IDEJABAR- Berdirinya Universitas Padjajaran (UNPAD), Bandung, tak lepas dari situasi politik di Jawa Barat (Jabar) dan Indonesia pada dasawarsa 1950-an.
Kala itu muncul keresahan di antara para tokoh Sunda. Mereka merasa diperlakukan semena-mena oleh para elit politik pusat.
Orang Sunda dituduh “co”, singkatan dari kata cooperatie (bekerjasama); maksudnya bekerja sama dengan Belanda di masa revolusi 1945-1949, antara lain dengan mendirikan Negara (boneka) Pasundan.
Orang Sunda dituding membesar-besarkan sukuime, kemudian banyak pejabat tinggi orang Sunda digeser secara tidak etis dari kedudukannya dalam pemerintahan di Tatar Sunda.
Gangguan keamanan juga berlangsung nyaris tiada henti, terutama datang dari Gerakan Darul Islam/Tentara Islam Indonesia yang dipimpin Kartosuwirjo.
Para pemuda yang hendak mencari ilmu di perguruan tinggi menemui banyak hambatan.
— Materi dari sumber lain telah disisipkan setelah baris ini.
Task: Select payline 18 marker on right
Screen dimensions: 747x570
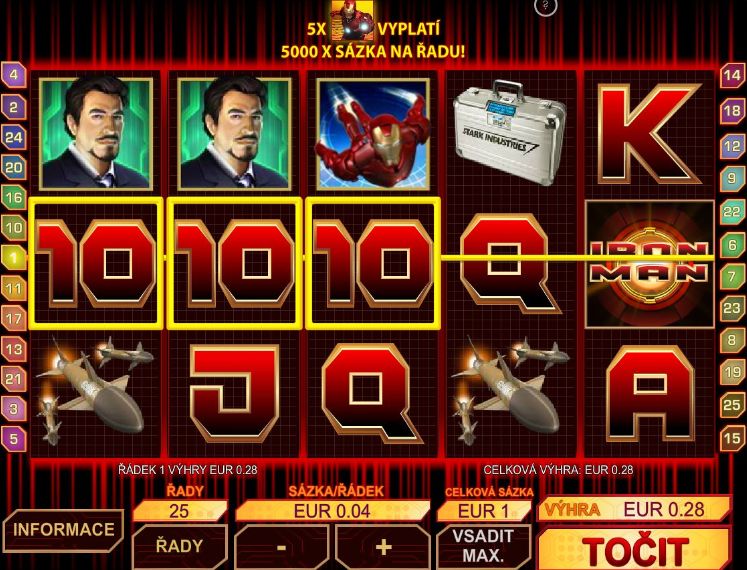Action: 732,111
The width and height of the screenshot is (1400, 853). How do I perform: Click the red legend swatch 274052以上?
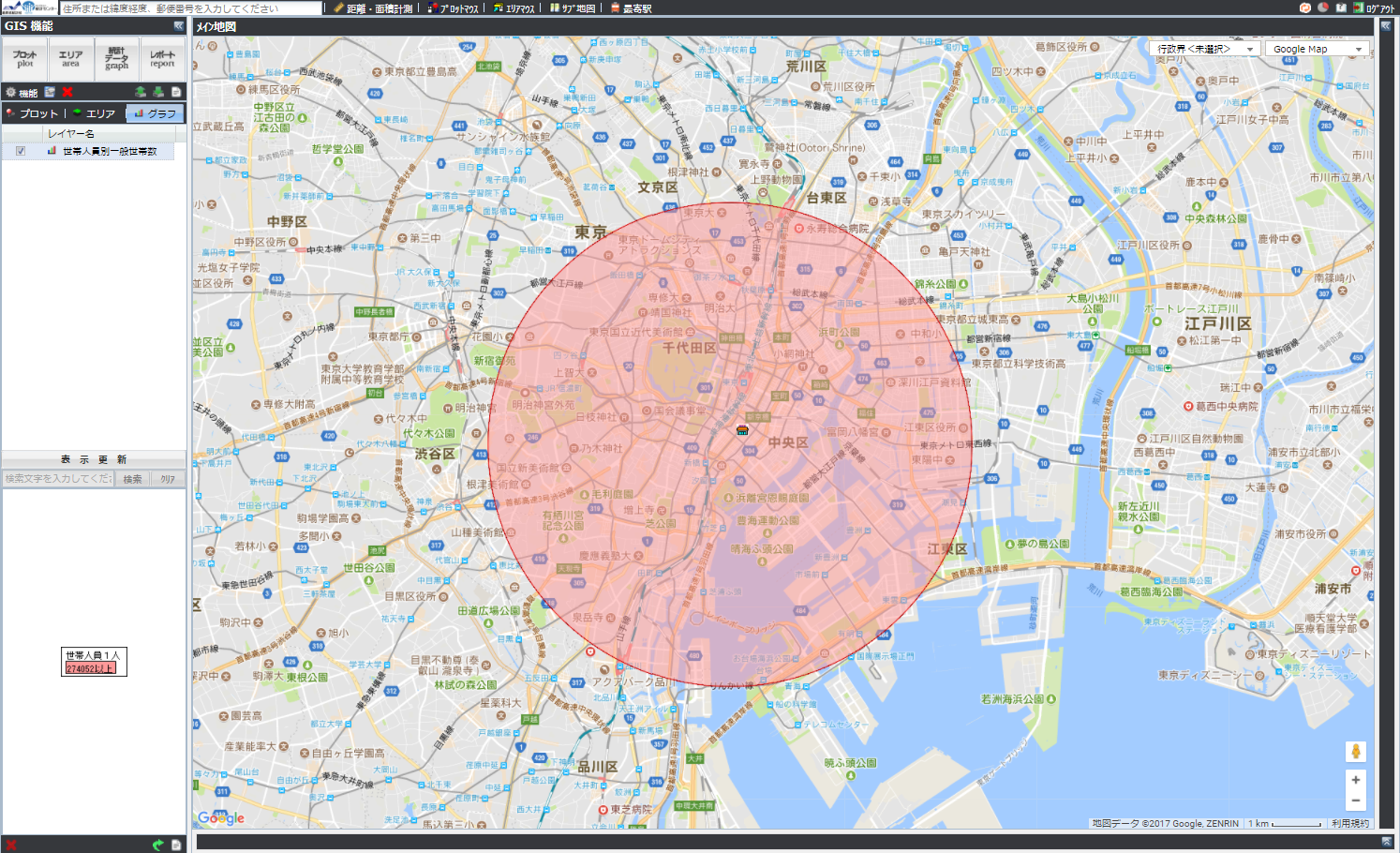pyautogui.click(x=90, y=668)
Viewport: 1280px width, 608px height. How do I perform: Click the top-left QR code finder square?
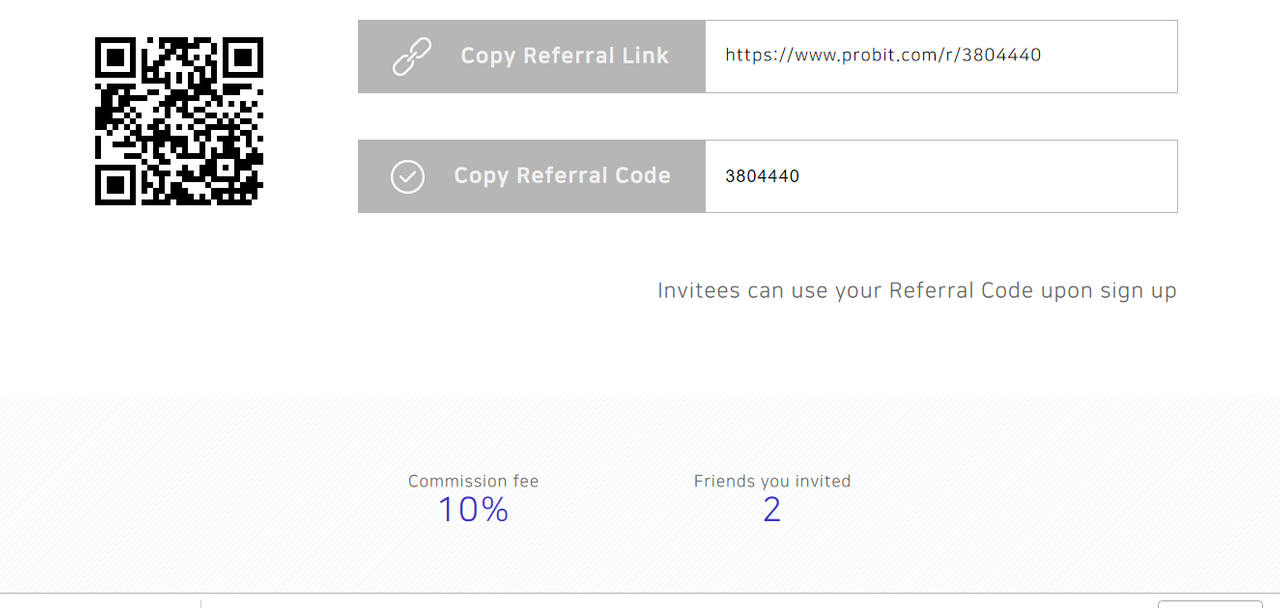click(115, 57)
Mereka mesti ke Jakarta atau bahkan ke Yogyakarta.
Keresahan para tokoh Sunda ini ramai dibicarakan di koran-koran, lalu bermuara pada diselenggarakannya Kongres Pemuda Sunda di Bandung, 4-7 November 1956.
Salah satu tuntutan yang mengemuka dalam kongres ini ialah perlu didirikan perguruan tinggi di Tatar Sunda sebagaimana di Yogyakarta. Demikianlah gambaran yang diberikan Prof. Dr. Edi S. Ekadjati dalam artikelnya “Kongres Pemuda Sunda: ‘Cermin Merah’ Penyebabnya” (2014).
Sebenarnya, pada 1955 telah berdiri beberapa perguruan tinggi negeri di Bandung, tetapi bukan universitas yang menyediakan pendidikan dari berbagai disiplin ilmu, sebagaimana yang dikehendaki warga Jabar.
Perguruan tinggi yang sudah tersedia di Bandung ialah Fakultas Teknik dan FIPIA (Ilmu Pasti dan Ilmu Pengetahuan Alam) yang merupakan bagian dari Universiteit van Indonesie (UI). Di zaman kolonial, kedua fakultas ini dikenal dengan nama Technicshe Hoogeschool te Bandoeng. Selain itu terdapat Perguruan Tinggi Pendidikan Guru (PTPG).